■ **Task to complete**
Please transcribe every record below exactly, leaving out the pictures.

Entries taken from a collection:
***

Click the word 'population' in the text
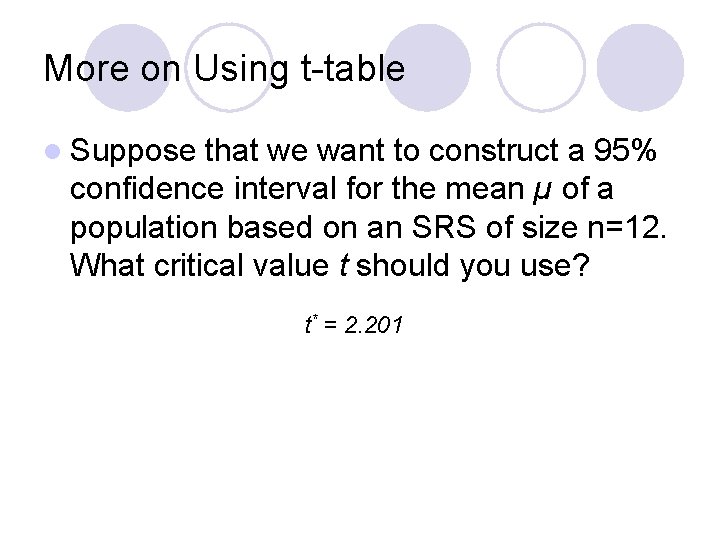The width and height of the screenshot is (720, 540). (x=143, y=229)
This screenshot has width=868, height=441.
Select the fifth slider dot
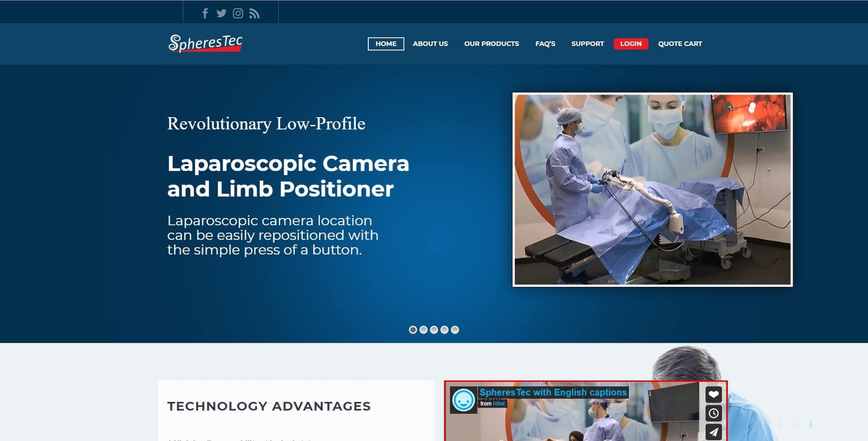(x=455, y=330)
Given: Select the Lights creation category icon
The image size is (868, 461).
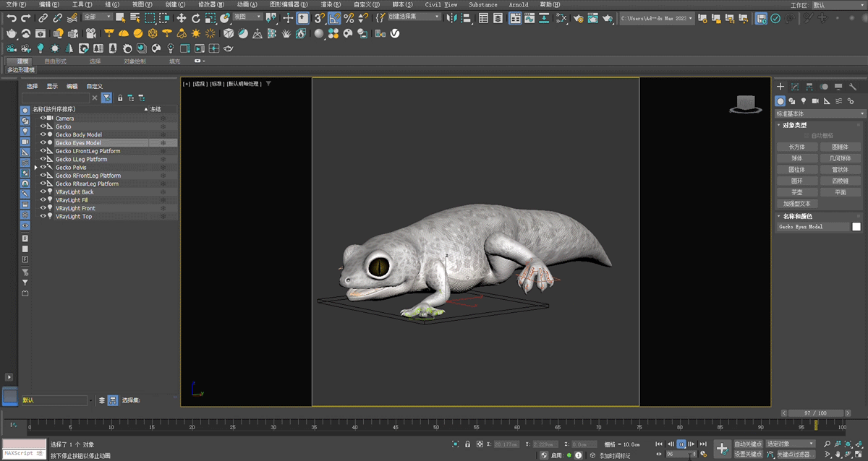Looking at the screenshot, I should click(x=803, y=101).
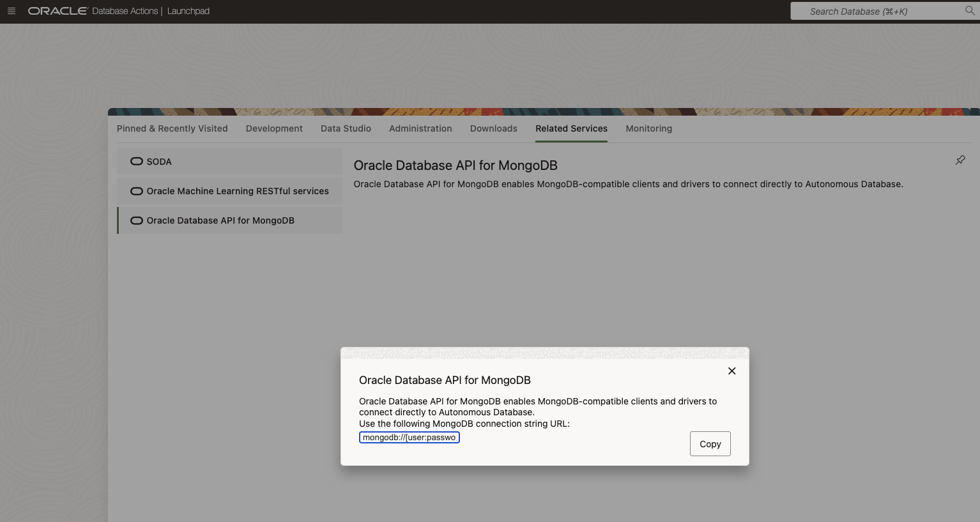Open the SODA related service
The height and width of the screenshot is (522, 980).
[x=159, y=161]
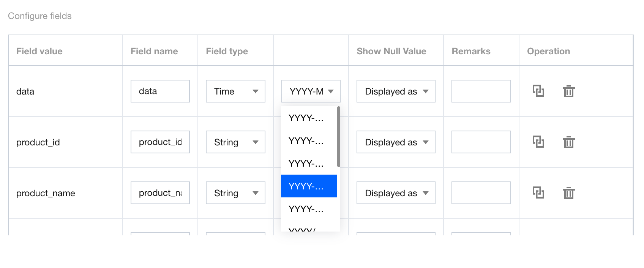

***

■ **Reply**
Click the word 'population' in the text
The width and height of the screenshot is (720, 540). (x=143, y=229)
This screenshot has width=868, height=441.
Select the fifth slider dot
(x=455, y=330)
Given: Select the Lights creation category icon
The image size is (868, 461).
Looking at the screenshot, I should click(x=803, y=101).
Open the SODA related service
The height and width of the screenshot is (522, 980).
[x=159, y=161]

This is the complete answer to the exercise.